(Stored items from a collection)
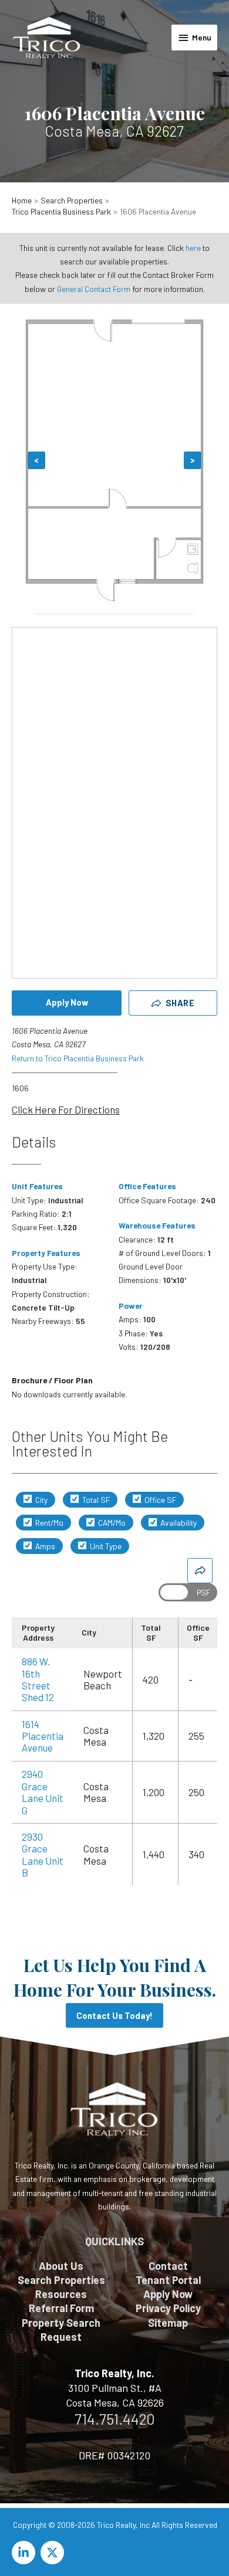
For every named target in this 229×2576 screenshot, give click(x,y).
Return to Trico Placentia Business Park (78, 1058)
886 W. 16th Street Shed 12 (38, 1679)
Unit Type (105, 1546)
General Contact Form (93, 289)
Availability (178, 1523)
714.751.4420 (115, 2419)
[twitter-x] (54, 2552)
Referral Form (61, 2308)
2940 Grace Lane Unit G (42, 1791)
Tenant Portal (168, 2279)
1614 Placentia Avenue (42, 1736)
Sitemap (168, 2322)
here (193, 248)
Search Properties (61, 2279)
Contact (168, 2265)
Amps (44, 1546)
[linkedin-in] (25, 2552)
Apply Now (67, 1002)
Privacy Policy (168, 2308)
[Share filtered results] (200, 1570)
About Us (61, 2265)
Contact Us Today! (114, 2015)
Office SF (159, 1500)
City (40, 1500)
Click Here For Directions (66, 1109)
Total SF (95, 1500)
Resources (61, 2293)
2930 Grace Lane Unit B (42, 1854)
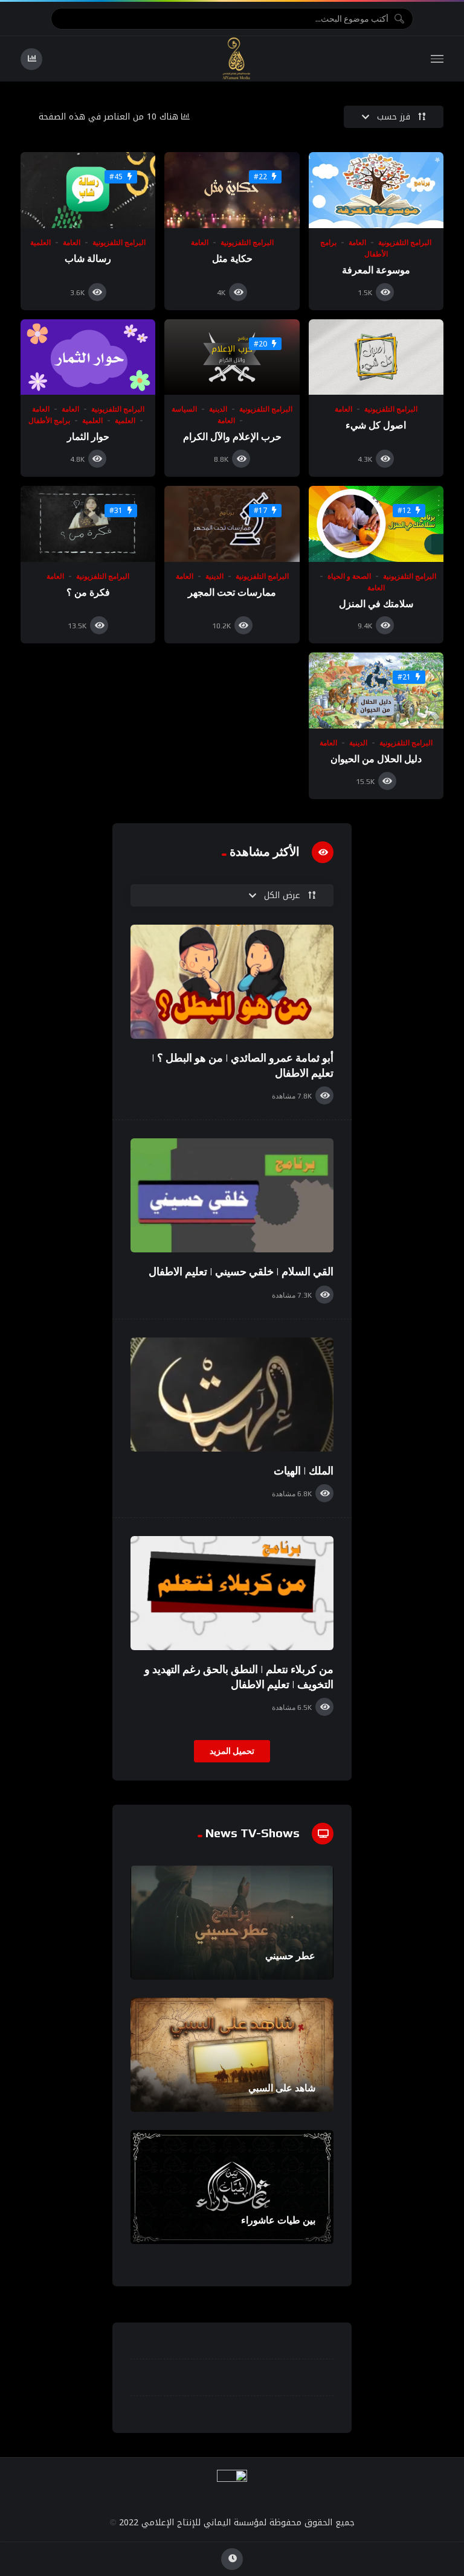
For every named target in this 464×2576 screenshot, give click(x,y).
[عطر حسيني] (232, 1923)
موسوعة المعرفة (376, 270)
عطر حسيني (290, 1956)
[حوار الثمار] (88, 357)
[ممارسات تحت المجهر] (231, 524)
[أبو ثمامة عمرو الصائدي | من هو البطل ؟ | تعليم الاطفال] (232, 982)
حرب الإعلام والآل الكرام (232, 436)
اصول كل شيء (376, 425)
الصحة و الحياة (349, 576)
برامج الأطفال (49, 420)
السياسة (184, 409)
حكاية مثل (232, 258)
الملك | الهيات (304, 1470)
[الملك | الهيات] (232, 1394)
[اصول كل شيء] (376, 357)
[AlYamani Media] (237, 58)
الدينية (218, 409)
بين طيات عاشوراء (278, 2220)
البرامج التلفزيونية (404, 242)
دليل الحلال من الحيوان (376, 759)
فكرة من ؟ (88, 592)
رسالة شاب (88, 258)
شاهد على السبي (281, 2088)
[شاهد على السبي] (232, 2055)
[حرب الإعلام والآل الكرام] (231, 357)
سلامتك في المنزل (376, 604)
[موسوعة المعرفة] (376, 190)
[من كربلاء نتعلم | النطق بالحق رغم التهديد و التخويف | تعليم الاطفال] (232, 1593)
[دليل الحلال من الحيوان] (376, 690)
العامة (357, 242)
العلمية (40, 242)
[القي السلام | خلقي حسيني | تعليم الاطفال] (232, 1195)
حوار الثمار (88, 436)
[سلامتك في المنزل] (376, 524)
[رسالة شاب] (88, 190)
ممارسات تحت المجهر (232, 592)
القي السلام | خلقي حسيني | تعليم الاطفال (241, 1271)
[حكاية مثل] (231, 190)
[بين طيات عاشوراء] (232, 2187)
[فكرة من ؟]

Work to be completed:
Repeat exactly, and only, the entries from the line with "714.751.4420 (115, 2419)" through the line with "[ممارسات تحت المجهر] (231, 524)". Pictures are skipped.

Reply:
714.751.4420 (115, 2419)
[twitter-x] (54, 2552)
Referral Form (61, 2308)
2940 Grace Lane Unit G (42, 1791)
Tenant Portal (168, 2279)
1614 Placentia Avenue (42, 1736)
Sitemap (168, 2322)
here (193, 248)
Search Properties (61, 2279)
Contact (168, 2265)
Amps (44, 1546)
[linkedin-in] (25, 2552)
Apply Now (67, 1002)
Privacy Policy (168, 2308)
[Share filtered results] (200, 1570)
About Us (61, 2265)
Contact Us Today! (114, 2015)
Office SF (159, 1500)
City (40, 1500)
Click Here For Directions (66, 1109)
Total SF (95, 1500)
Resources (61, 2293)
2930 Grace Lane Unit B (42, 1854)
For every named target in this 464×2576 screenshot, give click(x,y).
[عطر حسيني] (232, 1923)
موسوعة المعرفة (376, 270)
عطر حسيني (290, 1956)
[حوار الثمار] (88, 357)
[ممارسات تحت المجهر] (231, 524)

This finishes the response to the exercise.